During the next six months, Dr. Kuswanto and his group will continue their data analysis, focusing on Probolinggo in particular, as the survey data from NTT have already been analyzed. They will also work on refining their analysis for the North American Multi-Model Ensemble (NMME) dataset and test an alternate meteorology dataset that might perform better. Work will also proceed on the drought monitoring system the researchers are preparing, and the team will continue completing and submitting additional research papers, including one written with their U.S. collaborators. Dr.
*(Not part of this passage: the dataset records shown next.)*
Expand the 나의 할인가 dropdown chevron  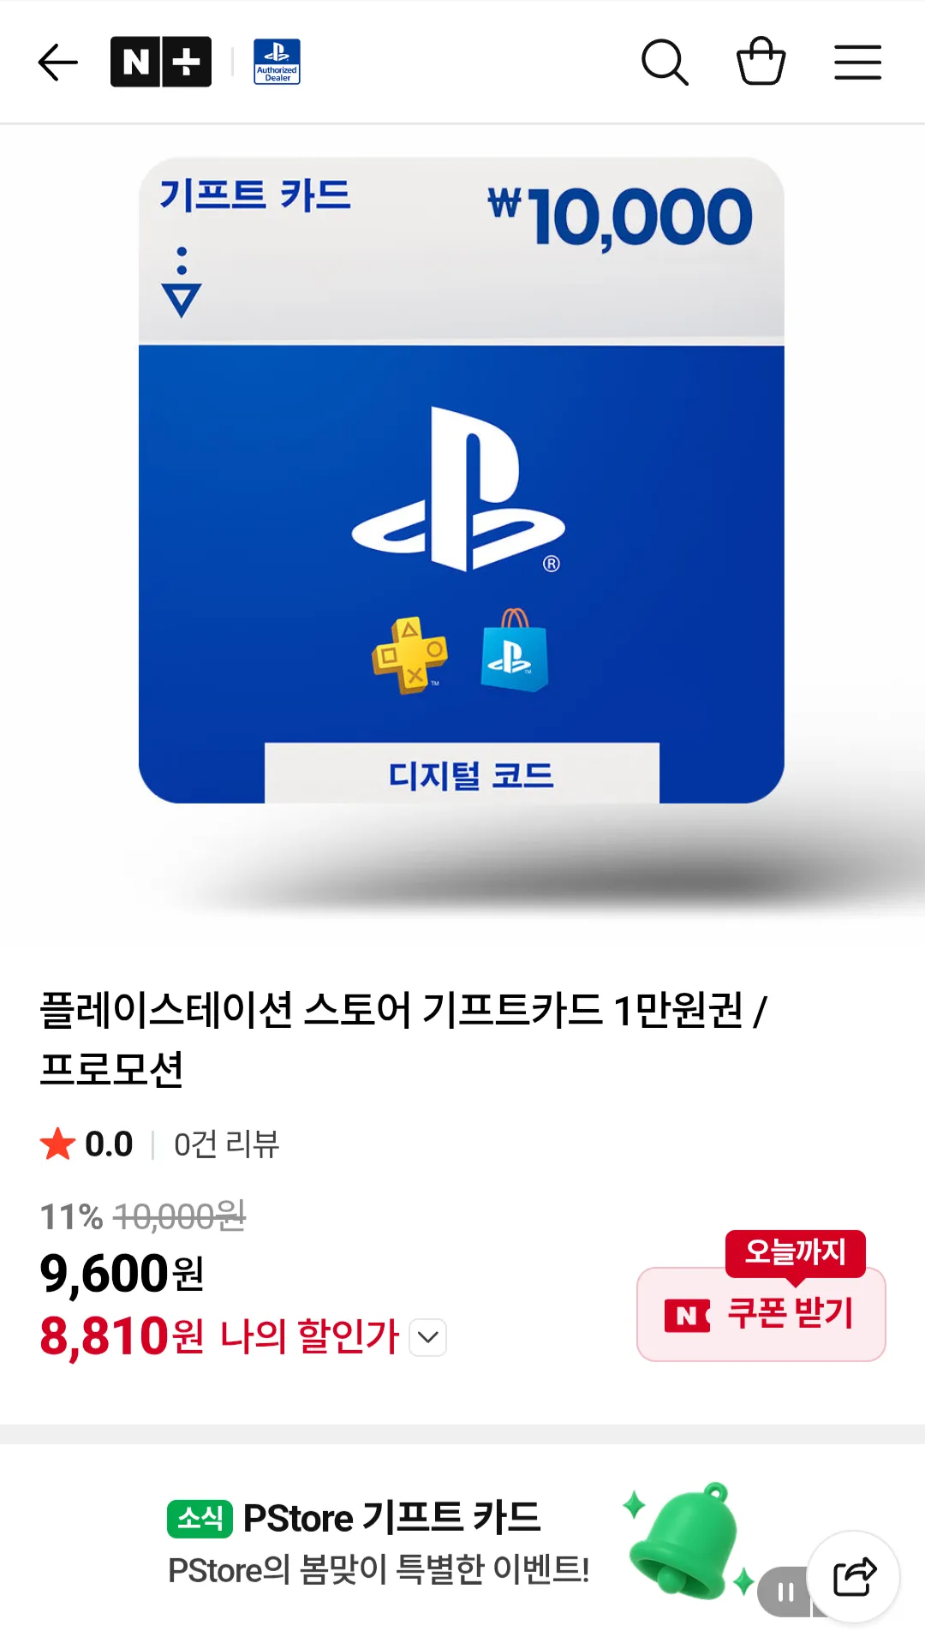(x=428, y=1337)
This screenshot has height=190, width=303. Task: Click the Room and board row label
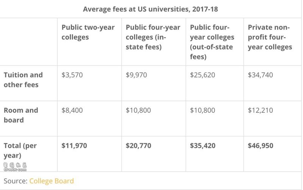(x=21, y=115)
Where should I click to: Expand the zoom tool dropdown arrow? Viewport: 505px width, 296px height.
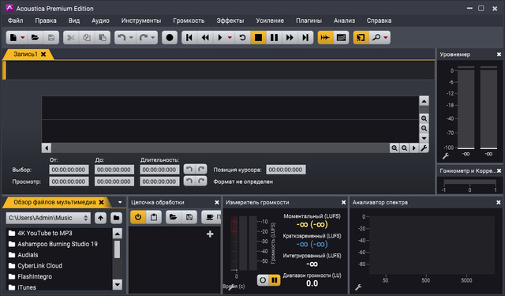pos(386,38)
Kuswanto plans to visit his PEER partner in the United States to continue collaboration, likely in September 2019. In addition, he will present his work at two conferences this summer: the International Conference on Disaster Management in conjunction with Annual Disaster Expert Meeting in Jakarta in June 2019 and the Statistical World Congress organized by the International Statistical Institute in August 2019.
Following are some recent papers produced by the team based on their PEER-supported work:
- Kuswanto, H., Fithriasari, K., Inas, R. (2018) Drought risk mapping in East Nusa Tenggara Indonesia based on return periods. Asian Journal of Scientific Research 11 (4), 489-497. DOI: 10.3923/ajsr.2018.489.497.
- Kuswanto, H., Rahadiyuza, D. (2018) Multi model calibration of rainfall forecasts in East Nusa Tenggara using ensemble model output statistics. Journal of Physics: Conference Series 1028(1), 012231.
- Kuswanto, H., Ramadhan, E., Rahadiyusa, D. (2018) Active zones detection of sea surface temperature or drought events in East Nusa Tenggara Indonesia using bootstrap. ARPN Journal of Engineering and Applied Sciences 1310, 1342-1348.